(GIVEN ENTRIES):
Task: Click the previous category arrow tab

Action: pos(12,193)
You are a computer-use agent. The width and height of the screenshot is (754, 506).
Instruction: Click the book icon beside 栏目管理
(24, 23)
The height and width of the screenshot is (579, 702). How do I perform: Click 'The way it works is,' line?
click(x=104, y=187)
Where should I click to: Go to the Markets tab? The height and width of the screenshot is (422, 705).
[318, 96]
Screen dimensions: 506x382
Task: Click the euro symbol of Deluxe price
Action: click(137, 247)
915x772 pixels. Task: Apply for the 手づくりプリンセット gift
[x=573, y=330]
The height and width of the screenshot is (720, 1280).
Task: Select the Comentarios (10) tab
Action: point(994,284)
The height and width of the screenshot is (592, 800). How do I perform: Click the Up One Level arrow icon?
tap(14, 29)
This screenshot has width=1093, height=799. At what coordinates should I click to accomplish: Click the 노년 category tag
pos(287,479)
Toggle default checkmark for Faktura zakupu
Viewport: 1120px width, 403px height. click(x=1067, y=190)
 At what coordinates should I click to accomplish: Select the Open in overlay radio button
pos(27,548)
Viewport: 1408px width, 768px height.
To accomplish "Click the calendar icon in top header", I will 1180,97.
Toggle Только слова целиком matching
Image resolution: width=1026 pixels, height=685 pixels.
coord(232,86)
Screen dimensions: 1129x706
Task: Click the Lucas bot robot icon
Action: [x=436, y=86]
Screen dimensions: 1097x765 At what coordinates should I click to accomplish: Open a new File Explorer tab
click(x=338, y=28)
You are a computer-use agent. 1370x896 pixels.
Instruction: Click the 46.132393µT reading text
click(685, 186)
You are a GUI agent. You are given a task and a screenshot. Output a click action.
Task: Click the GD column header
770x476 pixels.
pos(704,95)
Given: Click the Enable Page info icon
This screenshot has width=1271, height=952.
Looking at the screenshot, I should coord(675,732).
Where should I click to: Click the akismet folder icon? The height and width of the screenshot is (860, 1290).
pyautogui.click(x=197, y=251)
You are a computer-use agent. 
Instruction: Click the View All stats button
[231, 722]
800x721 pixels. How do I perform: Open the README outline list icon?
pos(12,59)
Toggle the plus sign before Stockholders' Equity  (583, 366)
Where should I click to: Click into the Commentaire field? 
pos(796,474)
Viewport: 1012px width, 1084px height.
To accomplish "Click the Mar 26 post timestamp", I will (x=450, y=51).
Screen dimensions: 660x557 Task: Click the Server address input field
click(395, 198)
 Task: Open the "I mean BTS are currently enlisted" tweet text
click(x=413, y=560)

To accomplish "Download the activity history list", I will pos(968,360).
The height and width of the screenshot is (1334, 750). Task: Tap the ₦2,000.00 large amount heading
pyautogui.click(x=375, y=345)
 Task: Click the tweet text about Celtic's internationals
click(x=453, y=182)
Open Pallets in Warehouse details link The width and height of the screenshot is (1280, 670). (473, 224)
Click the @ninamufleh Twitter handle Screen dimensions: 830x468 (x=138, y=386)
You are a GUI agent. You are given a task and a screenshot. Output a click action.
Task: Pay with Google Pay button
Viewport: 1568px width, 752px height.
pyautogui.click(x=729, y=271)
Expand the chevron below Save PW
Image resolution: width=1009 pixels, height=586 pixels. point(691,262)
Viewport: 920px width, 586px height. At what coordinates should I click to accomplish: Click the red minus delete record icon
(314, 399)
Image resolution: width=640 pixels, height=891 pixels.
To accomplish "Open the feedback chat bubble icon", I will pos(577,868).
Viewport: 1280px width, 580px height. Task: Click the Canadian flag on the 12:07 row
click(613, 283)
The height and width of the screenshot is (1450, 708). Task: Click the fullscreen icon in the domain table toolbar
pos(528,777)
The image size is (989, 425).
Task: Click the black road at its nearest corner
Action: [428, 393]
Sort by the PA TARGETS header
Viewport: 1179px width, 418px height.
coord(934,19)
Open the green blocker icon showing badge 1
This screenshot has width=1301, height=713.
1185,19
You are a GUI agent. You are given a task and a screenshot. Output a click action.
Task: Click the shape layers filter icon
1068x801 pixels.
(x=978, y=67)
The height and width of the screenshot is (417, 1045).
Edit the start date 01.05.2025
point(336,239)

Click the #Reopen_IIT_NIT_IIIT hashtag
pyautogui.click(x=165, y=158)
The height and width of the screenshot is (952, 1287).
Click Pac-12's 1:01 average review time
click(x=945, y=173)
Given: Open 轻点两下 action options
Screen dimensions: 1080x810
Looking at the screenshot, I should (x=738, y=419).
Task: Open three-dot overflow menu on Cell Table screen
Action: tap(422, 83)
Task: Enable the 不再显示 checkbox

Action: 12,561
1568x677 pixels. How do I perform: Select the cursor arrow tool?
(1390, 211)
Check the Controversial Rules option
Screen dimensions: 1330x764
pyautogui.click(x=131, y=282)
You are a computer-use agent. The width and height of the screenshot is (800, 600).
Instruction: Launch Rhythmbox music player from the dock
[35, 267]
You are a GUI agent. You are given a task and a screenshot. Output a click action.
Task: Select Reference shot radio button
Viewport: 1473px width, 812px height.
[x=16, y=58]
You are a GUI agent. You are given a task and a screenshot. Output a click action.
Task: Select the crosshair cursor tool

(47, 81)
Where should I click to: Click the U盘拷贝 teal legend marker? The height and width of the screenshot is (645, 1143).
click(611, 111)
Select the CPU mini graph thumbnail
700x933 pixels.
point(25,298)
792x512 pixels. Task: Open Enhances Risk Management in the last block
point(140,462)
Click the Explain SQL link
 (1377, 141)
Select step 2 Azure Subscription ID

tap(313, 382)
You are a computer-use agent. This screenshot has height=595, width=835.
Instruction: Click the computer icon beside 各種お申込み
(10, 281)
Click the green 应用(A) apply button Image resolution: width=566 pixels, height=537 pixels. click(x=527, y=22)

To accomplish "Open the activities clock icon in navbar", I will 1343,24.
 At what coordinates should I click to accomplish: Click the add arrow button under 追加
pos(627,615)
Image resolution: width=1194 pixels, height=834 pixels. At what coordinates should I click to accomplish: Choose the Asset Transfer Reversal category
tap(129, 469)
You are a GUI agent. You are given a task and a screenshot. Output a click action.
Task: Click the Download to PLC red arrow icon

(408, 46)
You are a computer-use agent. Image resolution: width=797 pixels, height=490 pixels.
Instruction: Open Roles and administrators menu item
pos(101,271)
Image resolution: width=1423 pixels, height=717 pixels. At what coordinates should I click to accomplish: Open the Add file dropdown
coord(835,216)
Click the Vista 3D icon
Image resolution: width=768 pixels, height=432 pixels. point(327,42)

(ACTIVITY): Working from the material above, restate word for word the lines between the line with "Viewport: 1012px width, 1084px height." and the line with "Given: Open 轻点两下 action options", both included, and only those.

(WRITTEN SOLUTION):
Viewport: 1012px width, 1084px height.
To accomplish "Click the Mar 26 post timestamp", I will (x=450, y=51).
Screen dimensions: 660x557 Task: Click the Server address input field
click(395, 198)
 Task: Open the "I mean BTS are currently enlisted" tweet text
click(x=413, y=560)

To accomplish "Download the activity history list", I will pos(968,360).
The height and width of the screenshot is (1334, 750). Task: Tap the ₦2,000.00 large amount heading
pyautogui.click(x=375, y=345)
 Task: Click the tweet text about Celtic's internationals
click(x=453, y=182)
Open Pallets in Warehouse details link The width and height of the screenshot is (1280, 670). (473, 224)
Click the @ninamufleh Twitter handle Screen dimensions: 830x468 (x=138, y=386)
You are a GUI agent. You are given a task and a screenshot. Output a click action.
Task: Pay with Google Pay button
Viewport: 1568px width, 752px height.
pyautogui.click(x=729, y=271)
Expand the chevron below Save PW
Image resolution: width=1009 pixels, height=586 pixels. point(691,262)
Viewport: 920px width, 586px height. At what coordinates should I click to accomplish: Click the red minus delete record icon
(314, 399)
Image resolution: width=640 pixels, height=891 pixels.
To accomplish "Open the feedback chat bubble icon", I will pos(577,868).
Viewport: 1280px width, 580px height. Task: Click the Canadian flag on the 12:07 row
click(613, 283)
The height and width of the screenshot is (1450, 708). Task: Click the fullscreen icon in the domain table toolbar
pos(528,777)
The image size is (989, 425).
Task: Click the black road at its nearest corner
Action: [428, 393]
Sort by the PA TARGETS header
Viewport: 1179px width, 418px height.
coord(934,19)
Open the green blocker icon showing badge 1
This screenshot has width=1301, height=713.
1185,19
You are a GUI agent. You are given a task and a screenshot. Output a click action.
Task: Click the shape layers filter icon
1068x801 pixels.
(x=978, y=67)
The height and width of the screenshot is (417, 1045).
Edit the start date 01.05.2025
point(336,239)

Click the #Reopen_IIT_NIT_IIIT hashtag
pyautogui.click(x=165, y=158)
The height and width of the screenshot is (952, 1287).
Click Pac-12's 1:01 average review time
click(x=945, y=173)
Given: Open 轻点两下 action options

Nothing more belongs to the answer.